This project comprises the scripts required for setting up a Data Lake on a using Spark and a S3 bucket. This company had been collecting data on user activity from their music streaming application, and storing them as JSON files. However, this rudimentary way of storing data generated some difficulties when extracting insights from the data.
This directory contains the ETL process, that results in parquet tables following a star schema. Using this tables the Sparkify analytics team will access, aggregate and generate insights from their users’ data.
The project is structured as following:
.
├── README.md (this file)
├── data (sample data used for development)
├── dl.cfg (AWS credentials)
├── database_schema.jpg (graphical view of the schema of the database)
└── etl.py (python script for generating tables)
A star schema was selected for building the tables, saving them as parquet files. The fact and dimension table are built as follows:
- Songplays: records in log data associated with song plays. Columns: songplay_id, start_time, user_id, level, song_id, artist_id, session_id, location, user_agent
- Users: users in the app.

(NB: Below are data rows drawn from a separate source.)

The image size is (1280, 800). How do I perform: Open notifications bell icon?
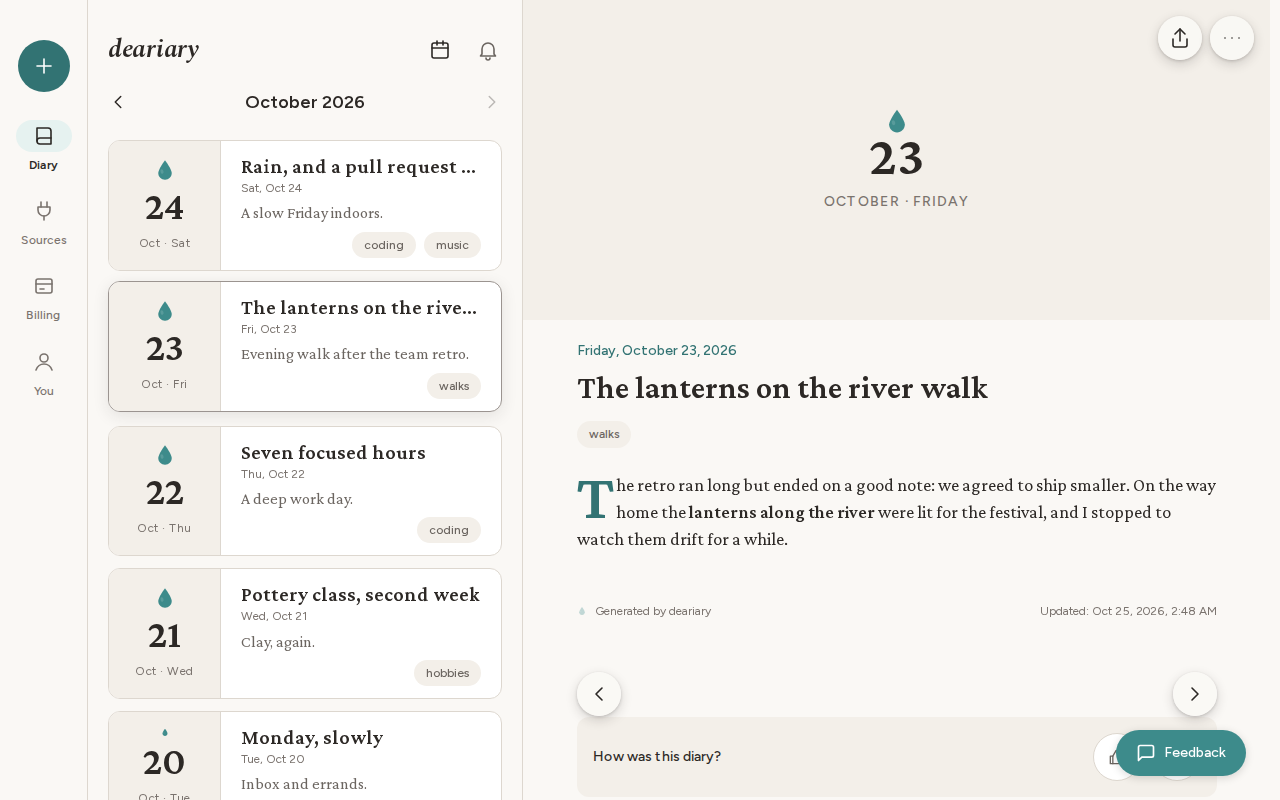(488, 50)
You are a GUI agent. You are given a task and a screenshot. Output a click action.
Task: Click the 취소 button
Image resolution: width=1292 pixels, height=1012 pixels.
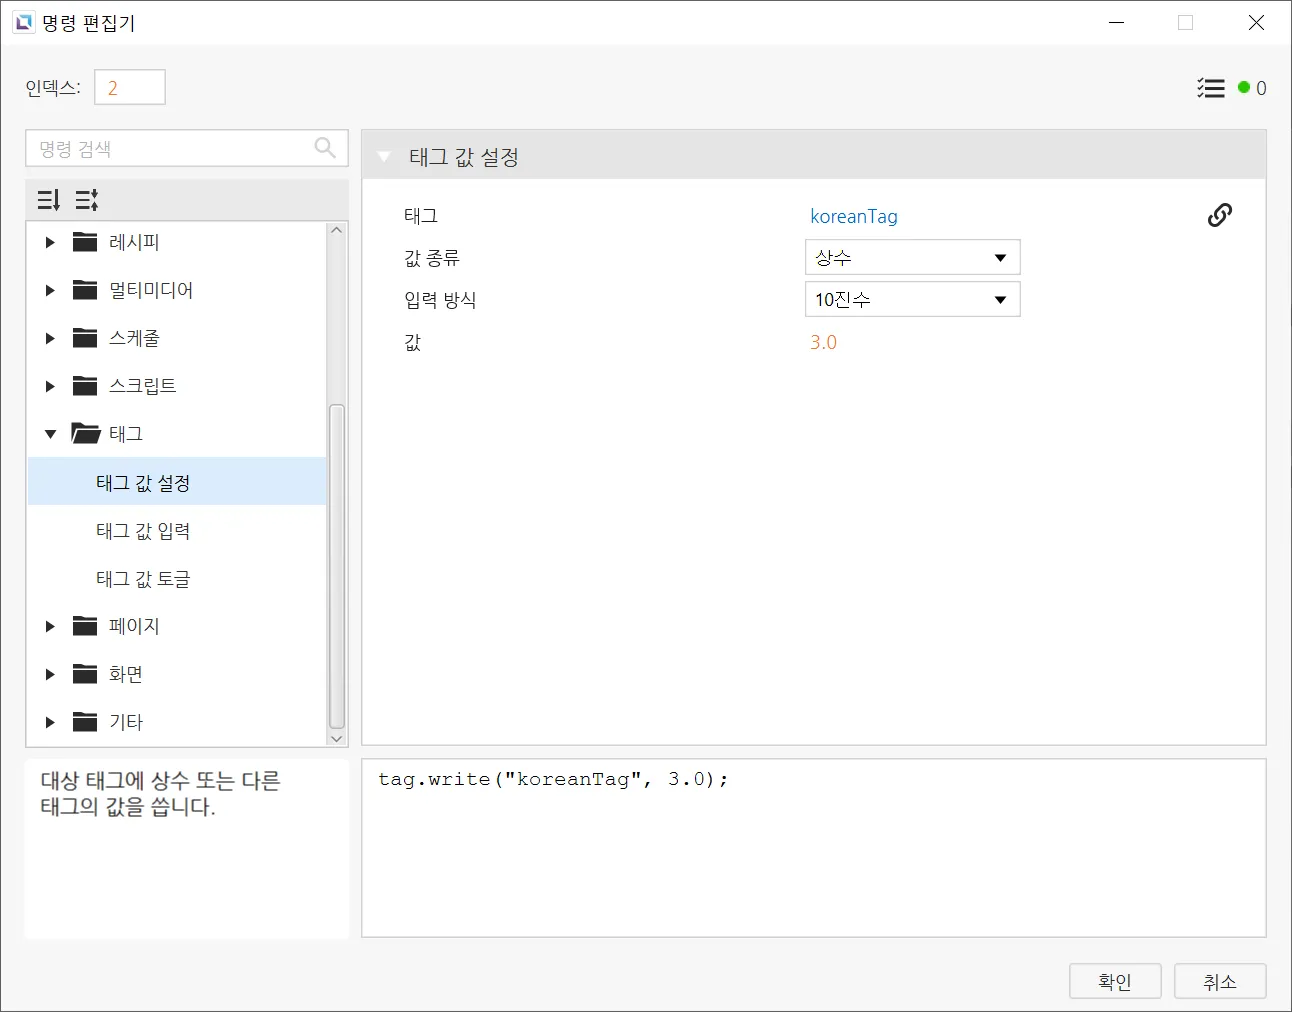point(1220,981)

Columns: user_id (PK), first_name, last_name, gender, level
- Songs: songs in music database. Columns: song_id (PK), title, artist_id, year, duration
- Artists: artists in music database. Columns: artist_id (PK), name, location, latitude, longitude
- Time: timestamps of records in songplays broken down into specific units. Columns: start_time (PK), hour, day, week, month, year, weekday
The tables are saved as parquet files in the S3.
- Add the required the credentials to the dl.cfg file.
- To build the database and populate the tables, go to the terminal and execute the following in the repository path:
python etl.py
This will result in the fact and dimensions tables saved as parquets as specified previously. Now start doing some analytics! :)
# (This sample code assumes there's an already defined Spark session called "spark")
# Check most popular artists
songplays_table = spark.read.parquet(songplays_table_path)
songplays_table.select("artist_name").groupBy("artist_name").count().sort(col("count").desc())
# What was the average number of songs listened by users?
songplays_table = spark.read.parquet(songplays_table_path)
songplays_table.select("user_id").groupBy("user_id").count().avg()